## The request:
In the comment thread below, write out the passage starting with "Killing Sadam and" and going on through "Can you explain?", substituting "Morocco" for "Tunisia" wherever it occurs.

## Text provided:
Killing Sadam and "freeing" over 40 million people has to be balanced with 100,000 dead, 4 million internally and externally displaced, and worse civilian living conditions than under the dictator. I would not criticize anyone for being less than thrilled with the outcome of Operation Iraqi Freedom. Orwell, anyone?

Islamists have two chances at enslaving Egypt and Tunisia - slim and none, respectively. In the case of Tunisia, it is none because the previous regime killed them all.

I'm curious about this: "At least that outcome would pit the people against their mullahtocracy, instead of against the west. That is what happened in Iran." Can you explain?

Finally, the translucent post background is terrible.

Take care!

Silverfiddle said...

People in Iraq are voting for their own leaders. They did not do that under Saddam. Smells like democracy to me (regardless of how imperfect it is).

None of us know for sure, but anecdotal evidence points to many (most?) Iranians viewing the mullahs as a bigger threat than the US.

@Jersey: we can drill all we like, we can never really bring down our import dependence or the price of oil.

That is an absurd statement. For every barrel we pull out of the ground, our dependence on foreign oil is reduced by the same amount.

If we could drill enough to no longer import, that would indeed affect the global price. Fundamental economics.

Good to see you again shooter! Thanks for stopping by.

Silverfiddle said...

Shooter, do you see a stucco looking background and then the post is a lighter translucent shade?

Seems different computers see things differently (kinds like people!).

I may end up going with basic colors...

LSP said...

Interesting post - let's hope the 12th Imam doesn't rear his head in the current turbulence...

Silverfiddle said...

Parson: That's all we need right now!

Jersey McJones said...

"For every barrel we pull out of the ground, our dependence on foreign oil is reduced by the same amount."

Oh my God. You really don't understand the petroleum industry.

Again, please understand, America is not a closed collective. We are an vital cog in the global economy. Oil plays a huge part in that.

Oil is a globally traded commodity. Get that? We consume far more oil than any other nation. You know that, right? We can only produce about 40% of our demand at best, ever. You know that also, right? I mean - THERE'S NO WAY IN HELL WE COULD EVER DRILL ENOUGH TO END OUR UTTER DEPENDENCE ON IMPORTS UNLESS WE CHANGED OUR AUTO FLEET TO SOMETHING ELSE!!!! You get that too, right? Oil is a limited resource that is vital to global industry, it will become rarer with time, and it will become very expensive and lucrative as well. You certainly must get that, right?

## Recorded information:
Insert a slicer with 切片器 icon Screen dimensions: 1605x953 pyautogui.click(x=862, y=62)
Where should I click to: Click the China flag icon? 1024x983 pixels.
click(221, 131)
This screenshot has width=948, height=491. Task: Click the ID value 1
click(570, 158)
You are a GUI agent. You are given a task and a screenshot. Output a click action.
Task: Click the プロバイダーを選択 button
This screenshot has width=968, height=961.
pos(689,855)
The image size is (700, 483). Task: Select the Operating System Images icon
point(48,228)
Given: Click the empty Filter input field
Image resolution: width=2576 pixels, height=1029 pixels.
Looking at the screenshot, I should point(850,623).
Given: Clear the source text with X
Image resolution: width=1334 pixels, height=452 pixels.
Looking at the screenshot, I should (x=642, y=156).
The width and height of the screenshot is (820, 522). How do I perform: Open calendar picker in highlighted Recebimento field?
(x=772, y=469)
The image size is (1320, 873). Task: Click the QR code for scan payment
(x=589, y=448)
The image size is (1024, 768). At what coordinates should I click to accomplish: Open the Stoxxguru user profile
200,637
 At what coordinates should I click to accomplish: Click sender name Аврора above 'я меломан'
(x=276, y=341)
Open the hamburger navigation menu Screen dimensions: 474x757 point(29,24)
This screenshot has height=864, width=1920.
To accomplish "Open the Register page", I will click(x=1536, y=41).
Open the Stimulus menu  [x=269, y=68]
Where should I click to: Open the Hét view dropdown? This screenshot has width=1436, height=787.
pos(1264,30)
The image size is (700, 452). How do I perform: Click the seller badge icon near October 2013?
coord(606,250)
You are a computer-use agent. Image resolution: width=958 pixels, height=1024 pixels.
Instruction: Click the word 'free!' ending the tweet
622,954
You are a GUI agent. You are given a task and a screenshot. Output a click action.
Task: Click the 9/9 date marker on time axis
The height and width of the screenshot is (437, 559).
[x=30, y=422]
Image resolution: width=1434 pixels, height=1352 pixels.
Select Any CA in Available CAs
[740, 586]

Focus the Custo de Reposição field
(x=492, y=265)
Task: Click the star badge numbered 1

## Reply to the exercise:
Killing Sadam and "freeing" over 40 million people has to be balanced with 100,000 dead, 4 million internally and externally displaced, and worse civilian living conditions than under the dictator. I would not criticize anyone for being less than thrilled with the outcome of Operation Iraqi Freedom. Orwell, anyone?

Islamists have two chances at enslaving Egypt and Morocco - slim and none, respectively. In the case of Morocco, it is none because the previous regime killed them all.

I'm curious about this: "At least that outcome would pit the people against their mullahtocracy, instead of against the west. That is what happened in Iran." Can you explain?